Structural study of TATB under detonation-induced shock conditions

TL;DR

This study investigates the behavior of TATB, an insensitive high explosive, under detonation shock conditions using in-situ X-ray diffraction, revealing its remarkable structural stability and resilience up to high pressures, which informs its insensitivity and detonation mechanisms.

Contribution

The paper provides the first in-situ, nanosecond-scale analysis of TATB's structural response under detonation shocks, highlighting its unexpected stability compared to other explosives.

Findings

TATB remains structurally stable up to 60+ GPa during detonation.

TATB exhibits compression followed by decomposition within hundreds of nanoseconds.

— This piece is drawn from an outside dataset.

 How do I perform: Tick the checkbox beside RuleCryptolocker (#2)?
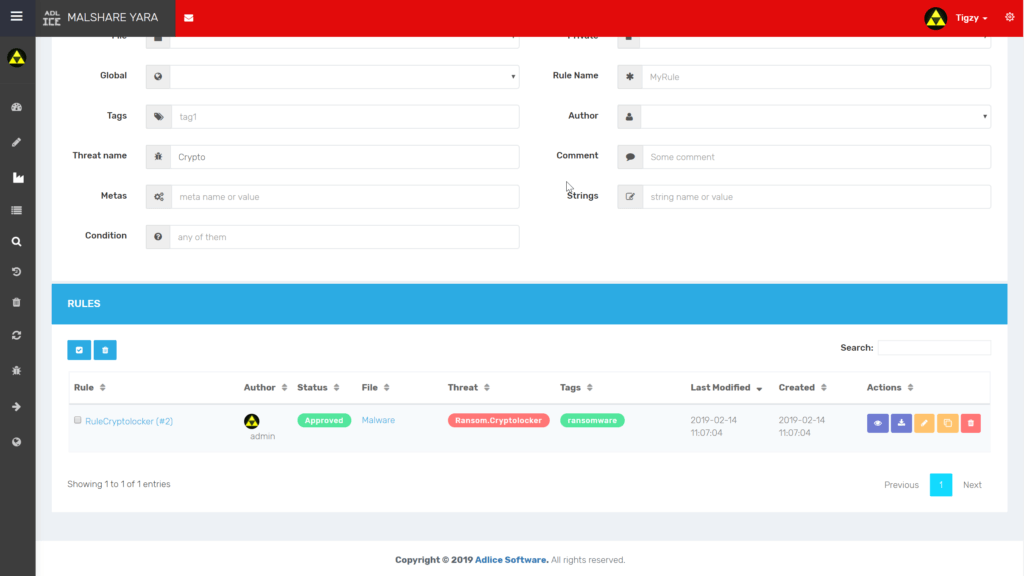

Compared to LLM-105, TATB shows greater resilience under shock conditions.

Abstract

We explore the response of the insensitive high explosive (IHE) 1,3,5-Triamino-2,4,6- trinitrobenzene (TATB) under detonation-induced shock conditions using in-situ synchrotron X-ray diffraction in the 100 ns time scale using either a conventional or a colliding detonation drive. In all of the detonation experiments on various sizes and morphologies of TATB, we observe an extended stability of the TATB triclinic crystal structure. As the detonation front passes through the TATB, X-ray diffraction indicates a portion of the TATB exhibits a compression up to 30+ GPa, followed subsequently by a pressure release and continued decomposition over a few hundred nanoseconds. Likewise, for colliding detonation-driven shock compression of single crystals of TATB, a significant portion of the triclinic crystal structure appears to be stable up to 60+ GPa. Conversely, in similar detonations of a LLM-105 PBX, X-ray diffraction is simply indicative of decomposition without the apparent compression and slow decomposition seen in TATB. The results indicate the surprising resilience of TATB under these high-pressure, temperature and shock conditions, providing a baseline for understanding the insensitivity of TATB that is considered the industry standard for an insensitive high explosive. The results also provide intriguing information for the extended reaction zone in TATB, and the hot-spot mechanisms for initiating and propagating detonation in this uniquely insensitive explosive.